Quelle idée de trainer en Inde pour faire un travail de cochon ? Car, en dépit, de la réputation qui faisait de Paul un as dans son domaine, MT qualifiait son homme de main de charcutier.
Il savait couper la viande ou sous-traiter la coupe, puis faire disparaître le morceau sans que personne ne fût au courant.
MT répondit au sms de façon pragmatique : « Bien reçu. Recontactez-moi dès que vous aurez vu le nettoyeur ».
On n’en était qu’au début. Malcom salivait déjà. Il avait hâte. Pour calmer son impatience il fit venir un livreur de croissants.
En un quart d’heure il expédia les viennoiseries. Avec lui, on ne trainait jamais sous peine de disparaitre.



Le nettoyeur, ça sonnait roman noir. On imaginait un type grand, aux mains larges, à l’esprit étroit, à peine capable de comprendre un ordre binaire.
Paul ne savait pas à quoi il ressemblait. Il avait eu des contacts avec un de ses proches. Et encore, la richesse de la conversation ne lui avait pas permis de se faire une idée précise sur le personnage.
A part qu’il était un taiseux à la respiration ample.
Il lui avait donné rendez-vous à Delhi un vendredi 13.
Ça tombait bien c’était demain.
La vache sacrée beuglait encore dehors quand Soap posa sa tête sur l’oreiller et commença sa nuit.
De quoi allait-il rêver ? D’une bourrique ou d’un nettoyeur ? Aucun des deux. Songer était un luxe que Paul ne se payait plus depuis longtemps.

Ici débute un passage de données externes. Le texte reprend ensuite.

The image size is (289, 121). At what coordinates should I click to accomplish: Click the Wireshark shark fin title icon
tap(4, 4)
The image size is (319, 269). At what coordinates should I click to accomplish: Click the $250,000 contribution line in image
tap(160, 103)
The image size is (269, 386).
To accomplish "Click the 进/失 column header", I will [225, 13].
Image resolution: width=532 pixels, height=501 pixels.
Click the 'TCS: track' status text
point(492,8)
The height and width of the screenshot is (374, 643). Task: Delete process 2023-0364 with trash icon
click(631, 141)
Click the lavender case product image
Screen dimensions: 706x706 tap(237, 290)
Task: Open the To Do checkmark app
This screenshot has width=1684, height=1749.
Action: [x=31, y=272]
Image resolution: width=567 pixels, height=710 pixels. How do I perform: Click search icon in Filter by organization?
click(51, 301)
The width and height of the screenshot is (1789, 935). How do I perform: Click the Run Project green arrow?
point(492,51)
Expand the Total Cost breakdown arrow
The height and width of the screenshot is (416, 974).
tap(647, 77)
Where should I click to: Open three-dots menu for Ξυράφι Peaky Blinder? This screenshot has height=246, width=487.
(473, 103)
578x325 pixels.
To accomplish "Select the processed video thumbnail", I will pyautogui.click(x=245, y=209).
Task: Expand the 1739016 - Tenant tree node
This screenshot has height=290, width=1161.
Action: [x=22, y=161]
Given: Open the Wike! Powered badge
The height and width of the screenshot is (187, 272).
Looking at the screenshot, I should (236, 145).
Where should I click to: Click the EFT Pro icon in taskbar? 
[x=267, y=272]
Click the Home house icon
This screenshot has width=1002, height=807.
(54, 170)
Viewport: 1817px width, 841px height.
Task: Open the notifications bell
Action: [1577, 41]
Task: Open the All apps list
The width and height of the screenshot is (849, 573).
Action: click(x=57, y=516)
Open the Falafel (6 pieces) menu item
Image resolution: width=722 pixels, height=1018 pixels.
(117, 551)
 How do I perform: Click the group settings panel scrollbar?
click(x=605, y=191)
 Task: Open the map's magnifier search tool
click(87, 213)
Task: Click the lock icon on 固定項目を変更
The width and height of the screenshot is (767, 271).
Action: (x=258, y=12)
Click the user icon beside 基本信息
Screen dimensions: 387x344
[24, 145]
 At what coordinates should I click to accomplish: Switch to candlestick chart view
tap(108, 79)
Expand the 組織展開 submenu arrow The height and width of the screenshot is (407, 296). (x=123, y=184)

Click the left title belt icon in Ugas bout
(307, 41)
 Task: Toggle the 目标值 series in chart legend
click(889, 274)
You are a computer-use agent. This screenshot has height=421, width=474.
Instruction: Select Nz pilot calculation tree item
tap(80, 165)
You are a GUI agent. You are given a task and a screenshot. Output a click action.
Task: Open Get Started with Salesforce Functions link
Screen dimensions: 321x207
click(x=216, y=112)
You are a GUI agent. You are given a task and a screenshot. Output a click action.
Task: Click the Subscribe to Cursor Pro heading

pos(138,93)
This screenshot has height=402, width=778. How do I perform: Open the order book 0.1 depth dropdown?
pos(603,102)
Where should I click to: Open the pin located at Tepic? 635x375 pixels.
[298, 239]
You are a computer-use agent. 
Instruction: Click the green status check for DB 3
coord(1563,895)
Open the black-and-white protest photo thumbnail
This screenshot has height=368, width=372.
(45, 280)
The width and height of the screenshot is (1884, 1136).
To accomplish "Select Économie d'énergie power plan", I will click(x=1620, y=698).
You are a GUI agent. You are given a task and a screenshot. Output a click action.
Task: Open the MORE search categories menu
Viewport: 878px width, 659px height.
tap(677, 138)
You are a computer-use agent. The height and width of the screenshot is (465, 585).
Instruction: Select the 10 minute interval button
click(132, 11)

John et Jasmine logeaient dans ce palais chaque semaine de vendredis 13. Ils s’étaient rencontrés un vendredi 13. Alors, depuis ils réservaient une chambre dans cet hôtel somptueux en banlieue de Dehli pour fêter cet anniversaire.
Pourquoi Delhi ? Parce que cela les changeaient de Beverly hills. Dehli était plus exotique. « Et puis les pauvres sont si choux ici ». Jasmine avait de ces expressions, encore heureux que sa femme de ménage mexicaine ne comprît qu’un un mot sur deux. Elle l’appelait tous les jours pour avoir des nouvelles, savoir si la collection d’orchidées et de magnolias tenaient le coup dans le jardin, savoir aussi comment allaient les quatre chats Athos, Portos, Aramis, d’Artagnan, si la chatte du voisin Milady n’avait pas été courtisée. D’Artagnan n’attendait que cela.
John fermait la porte de leur chambre quand Jasmine téléphonait. Il ne voulait pas que le petit personnel les entendît. Surtout Vich Nouille, toujours tellement préoccupé par les marches d’escaliers malgré les remontrances de son patron.
Il passait du temps à récurer quelques centimètres carrés pour un résultat aussi maigre que ses bras. John lui aurait bien proposé un poste dans son usine de croquettes pour chats, celle qui fit sa fortune. Seulement il fallait avoir des bras plus larges et une vigueur dans l’effort que Vich Nouille n’était pas capable d’avoir.
John imaginait le technicien de surface issu d’une famille pauvre, trimant dix heures par jour pour ramener un salaire de misère. C’était du Zola, de l’assommoir à la sauce Hindi avec quelques pétales de roses, histoire d’adoucir le récit.
Il en glissa quelques mots au gérant du palais.
- Dites-moi, votre Vich Nouille n’a pas dû avoir une vie facile. Il vient surement des bas quartiers de Delhi
- Détrompez-vous Monsieur John. Je l’ai arraché aux bras d’une organisation mafieuse grecque
- D’une organisation mafieuse grecque ?. Qu’est-ce que vous me racontez là ?
- Je ne plaisante pas. Vich n’est pas un indien. C’est un grec de Pirée
- Il a bien le teint de Delhi pourtant
- Non, son grain de peau est dû à son hygiène douteuse. Il se lave peu. Il n’en a pas le temps

New York, vendredi 13, 12h30 (heure locale).
Malcom Travex fit le voyage à pieds. Il arriva d’un pas souple et conquérant. A peine entré dans la salle, on s’empressa de le placer à sa table favorite, celle que sa secrétaire avait pris soin de réserver.
L’industriel Chinois finissait son verre de gin et regardait sa montre.
- Je vous félicite pour votre ponctualité Monsieur Travex
- Monsieur Tching je présume
- Tout à fait. Pardonnez-moi de ne pas vous avoir attendu. J’ai un péché mignon, celui d’arriver en avance et de boire seul le premier verre
- Nous partagerons donc le second
- J’aime à attendre ce trait d’esprit et d’ouverture
- Buvons et mangeons voulez-vous. Nous parlerons affaire entre deux bouchées.
- Et nous conclurons au café, j’en suis certain.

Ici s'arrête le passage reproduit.